Instructions for the task>
Turn the data that opens with the line containing "Task: Click the In" and closes with the line containing "will [x=73, y=51]." into a CSV with the columns input and output, one row for each text and its answer. Put the text under input and the answer under output, each in one quoted field, with line breaks changed to spaces.

Listed entries>

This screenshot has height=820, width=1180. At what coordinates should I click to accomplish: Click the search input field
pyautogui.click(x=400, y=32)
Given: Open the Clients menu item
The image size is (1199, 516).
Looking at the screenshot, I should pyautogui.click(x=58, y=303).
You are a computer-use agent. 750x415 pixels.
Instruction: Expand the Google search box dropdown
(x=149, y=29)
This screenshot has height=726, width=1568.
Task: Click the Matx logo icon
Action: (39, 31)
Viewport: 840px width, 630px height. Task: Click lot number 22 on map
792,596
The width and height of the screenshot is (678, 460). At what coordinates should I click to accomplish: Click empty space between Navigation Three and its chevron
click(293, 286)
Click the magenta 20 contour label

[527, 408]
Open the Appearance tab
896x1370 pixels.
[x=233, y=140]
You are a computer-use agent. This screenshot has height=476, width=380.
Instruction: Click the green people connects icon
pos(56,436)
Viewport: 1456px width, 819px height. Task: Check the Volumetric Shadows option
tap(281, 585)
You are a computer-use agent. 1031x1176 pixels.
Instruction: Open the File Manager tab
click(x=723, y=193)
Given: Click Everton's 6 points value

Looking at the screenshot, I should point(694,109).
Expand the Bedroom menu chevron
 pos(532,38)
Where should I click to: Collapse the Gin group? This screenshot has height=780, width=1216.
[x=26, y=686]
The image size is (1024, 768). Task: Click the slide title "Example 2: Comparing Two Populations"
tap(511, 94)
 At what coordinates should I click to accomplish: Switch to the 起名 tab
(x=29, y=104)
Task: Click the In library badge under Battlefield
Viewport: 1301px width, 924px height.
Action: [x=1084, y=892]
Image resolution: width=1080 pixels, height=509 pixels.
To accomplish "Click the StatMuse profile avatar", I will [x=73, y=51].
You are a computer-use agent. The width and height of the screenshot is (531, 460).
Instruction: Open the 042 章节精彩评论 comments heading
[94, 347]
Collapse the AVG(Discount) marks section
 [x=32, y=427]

Output for this exercise>
input,output
"Task: Click the In library badge under Battlefield Viewport: 1301px width, 924px height.","Action: [x=1084, y=892]"
"Image resolution: width=1080 pixels, height=509 pixels. To accomplish ""Click the StatMuse profile avatar"",","I will [x=73, y=51]."